> TEXTE SOURCE:
════

A partir de 1919, répression féroce des grèves et
des militants combatifs. Développement dans les années
qui suivent du «business unionism» (syndicalisme maison).

1934-1942
Grèves massives à partir de 1934 notamment parmi les
camionneurs, les dockers, dans les pneumatiques, l’automobile, le
textile, chez les salarié-e-s agricoles du Sud, etc. Le
syndicalisme est reconnu pour la première fois par la loi Wagner
de juillet 1935. L’aile marchante de l’AFL constitue en
novembre 1935 un comité d’organisation, appelé
Congress of Industrial Organisations (CIO), en s’appuyant sur des
militant-e-s communistes, socialistes de gauche et trotskystes. Il
s’inspire en partie de la tradition des IWW et organise les
salarié-e-s non pas par métiers, mais par branche
d’activité. Le CIO joue un rôle clé dans les
grèves et la syndicalisation de masse, notamment parmi les
nouveaux immigrant-e-s peu qualifiés.

Les grèves avec occupation se multiplient (48 en 1936 et 447 en
1937), et le patronat accepte finalement le premier accord collectif
qui est signé en janvier 1937. Les tensions s’accentuent
au sein de l’AFL, et le CIO en est expulsé en mars 1937.
Promulgation de lois sociales en 1938: salaire minimum, restriction du
travail des enfants, 40 heures hebdomadaires.
En revanche, le projet d’assurance maladie universel ne voit pas le jour.

1946-1947
Point culminant des grèves aux USA. Les entreprises de
santé privées et les firmes pharmaceutiques parviennent
pour la seconde fois à empêcher l’introduction
d’un système d’assurance maladie universel. La loi
Taft-Hartley de juin 1947 restreint considérablement les
libertés syndicales. Le cadre fixé devient celui de
négociations (éventuelles) entreprise par entreprise,
avec interdiction de faire grève en dehors de la période
de renouvellement de l’accord collectif. La moitié des
Etats (notamment dans le Sud) sont même exemptés du
respect de l’essentiel de ce qui subsiste de la
législation sociale de 1935. Les syndicats (sauf Unite)
renoncent à organiser les salarié-e-s du Sud. La voie est
ainsi ouverte à des délocalisations
d’activité du Nord vers le Sud des USA.

1949-1995
Le CIO expulse en 1949 des militant-e-s appartenant à divers
courants de gauche. Fusion en 1955 des confédérations AFL
et CIO sous le nom d’AFL-CIO. La nouvelle
confédération a une orientation anticommuniste et de
collaboration avec le patronat. Elle est parfois surnommée
ironiquement AFL-CIA pour son soutien à la politique
étrangère des USA. Certains responsables syndicaux sont
condamnés pour collusion avec la mafia, dont en 1964 le
tristement célèbre Jimmy Hoffa, président du
syndicat des Teamsters (camionneurs). Les mouvements sociaux des
années 60-70 (droits des Noir-e-s et des femmes, antiguerre,
etc.) se développent en général sans le soutien
des syndicats, et parfois même en opposition avec eux. A partir
du milieu des années 70, déclin important de la
syndicalisation dans l’industrie, qui est loin d’être
compensé par le renforcement des syndicats dans le secteur
public. Licenciement en 1981 de 11 000 contrôleurs aériens
pour fait de grève. C’est un tournant décisif dans
l’histoire sociale des USA.

════

> EXTRAITS DE DONNÉES:
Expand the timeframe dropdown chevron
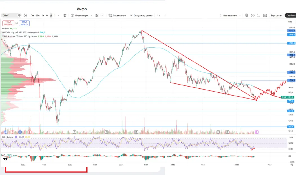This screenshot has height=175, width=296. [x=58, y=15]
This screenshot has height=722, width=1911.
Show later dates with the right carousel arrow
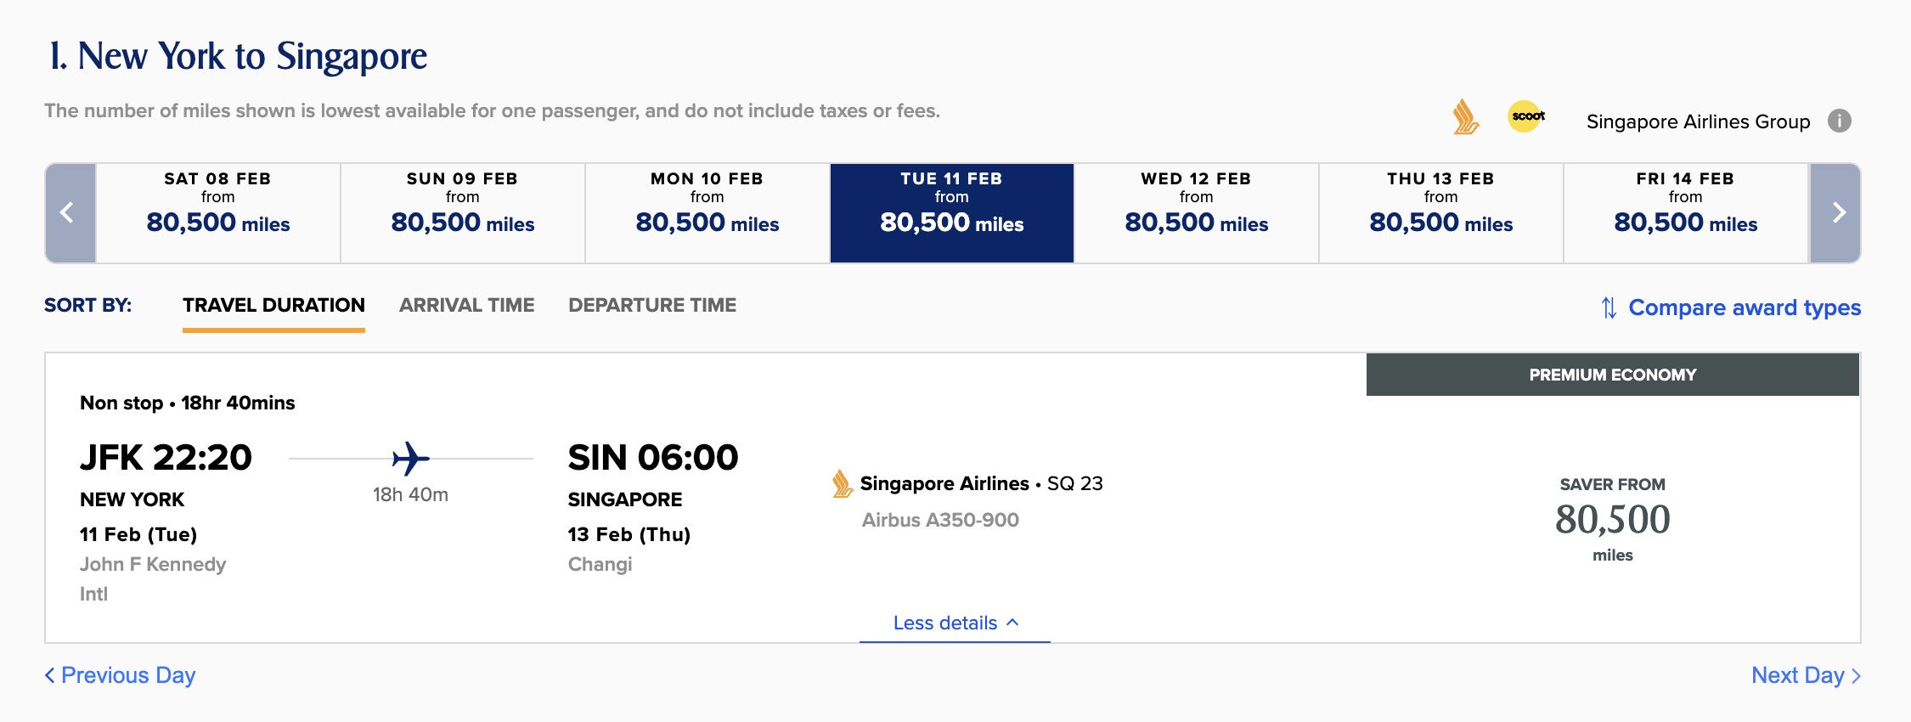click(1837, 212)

════

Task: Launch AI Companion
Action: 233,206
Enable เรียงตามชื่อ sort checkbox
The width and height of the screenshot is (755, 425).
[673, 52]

════

> VOTRE OBJECTIF: Recopiez le passage du texte source qui va de « Les grèves avec » jusqu'à « 40 heures hebdomadaires. » inclus. Les lignes ne sont d'aucune utilité pour ce travail.

> SOLUTION:
Les grèves avec occupation se multiplient (48 en 1936 et 447 en
1937), et le patronat accepte finalement le premier accord collectif
qui est signé en janvier 1937. Les tensions s’accentuent
au sein de l’AFL, et le CIO en est expulsé en mars 1937.
Promulgation de lois sociales en 1938: salaire minimum, restriction du
travail des enfants, 40 heures hebdomadaires.